Looking at Sarjeant Gallery’s collection through robot eyes
We’ve launched an online collection site for Sarjeant Gallery Te Whare o Rehua Whanganui. It’s the result of a few months of experimentation and collaboration with the Gallery team. This first phase includes options to explore the collection by colour and image orientation, automated subject tagging using Google Vision API, basic statistics on the breakdown of the collection, and some natural language text which we build up from the raw collection management data and then display on the artwork detail page.
We’ve been working on a new website to showcase the collection of the Sarjeant Gallery in Whanganui, New Zealand. The Gallery’s collection consists of over 8,000 artworks and archival items spanning four centuries of European and New Zealand art history. The collection contains works in all media, including painting by old masters and contemporary artists, drawings, photographs, sculptures and ceramics.
Until now only a small portion of the collection has been available online, with the goal for this project being to publish almost the entire collection. A major challenge was to see what was possible without spending significant time reworking the existing cataloguing records and images. Sarjeant Gallery has a small team, so any steps that required revisiting large sections of the collection data were going to be unrealistic.
The Gallery wanted the site to be easy to explore without assuming any prior knowledge of the collection. How could the collection be presented so that general visitors could make the most use of it? With the new website the Gallery had three broad aims: introduce innovative features, make the site as accessible as possible, and meet current technical best practice.

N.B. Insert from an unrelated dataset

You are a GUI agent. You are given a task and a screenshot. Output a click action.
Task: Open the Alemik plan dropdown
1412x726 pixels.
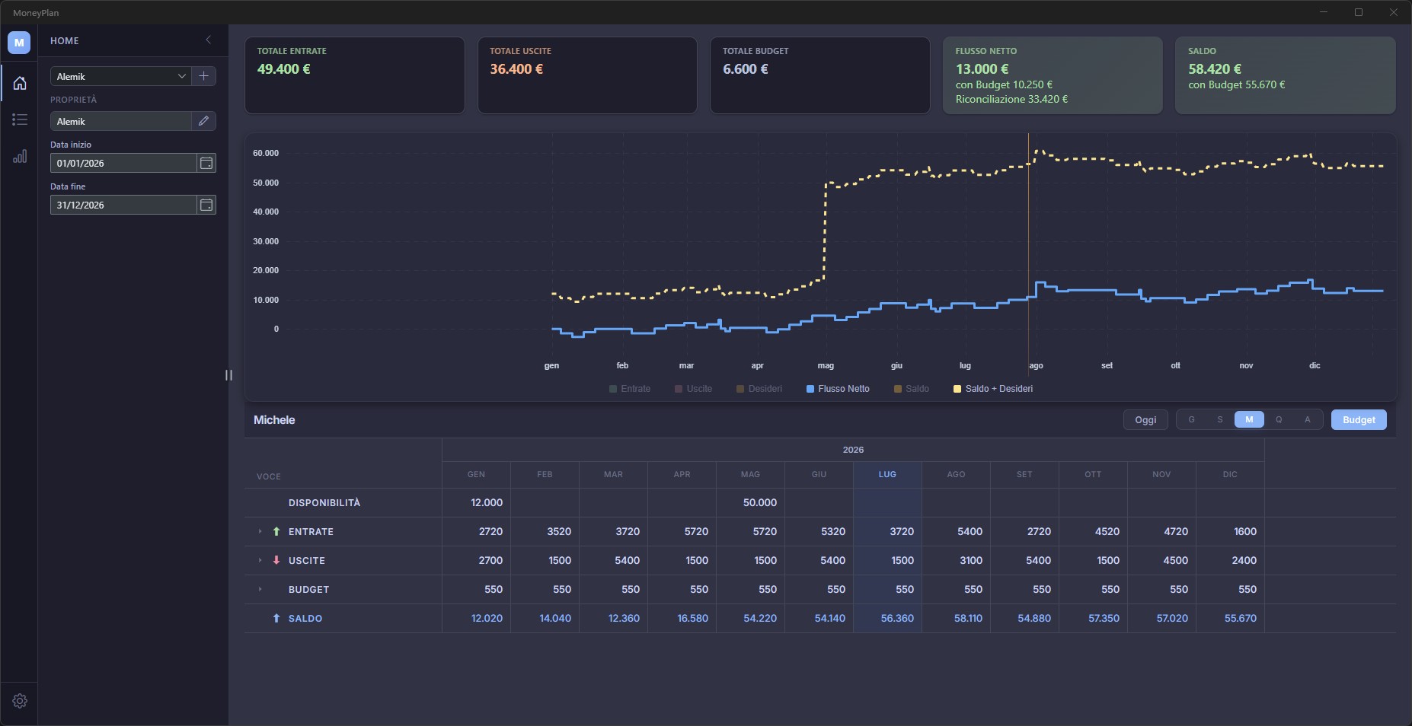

The project wouldn’t have been possible without the enthusiasm and flexibility of the Gallery staff. The Sarjeant Gallery were open to prototyping and experimentation and worked closely with Vernon Systems (particularly our web developer Shinoy Sam) to see what might be possible with their collection data. Automated analysis of the collection images provided us with a range of options.
The site is built on top of our online collection application, Vernon Browser, so we started initially with a working wireframe — unbranded templates with no customisation. This allowed us to get the data on a test site right from the beginning of the project. We then went through many iterations of exporting and exploring the data to decide what content was the most usable. We also decided where the Gallery’s limited time could be directed to for improving the data.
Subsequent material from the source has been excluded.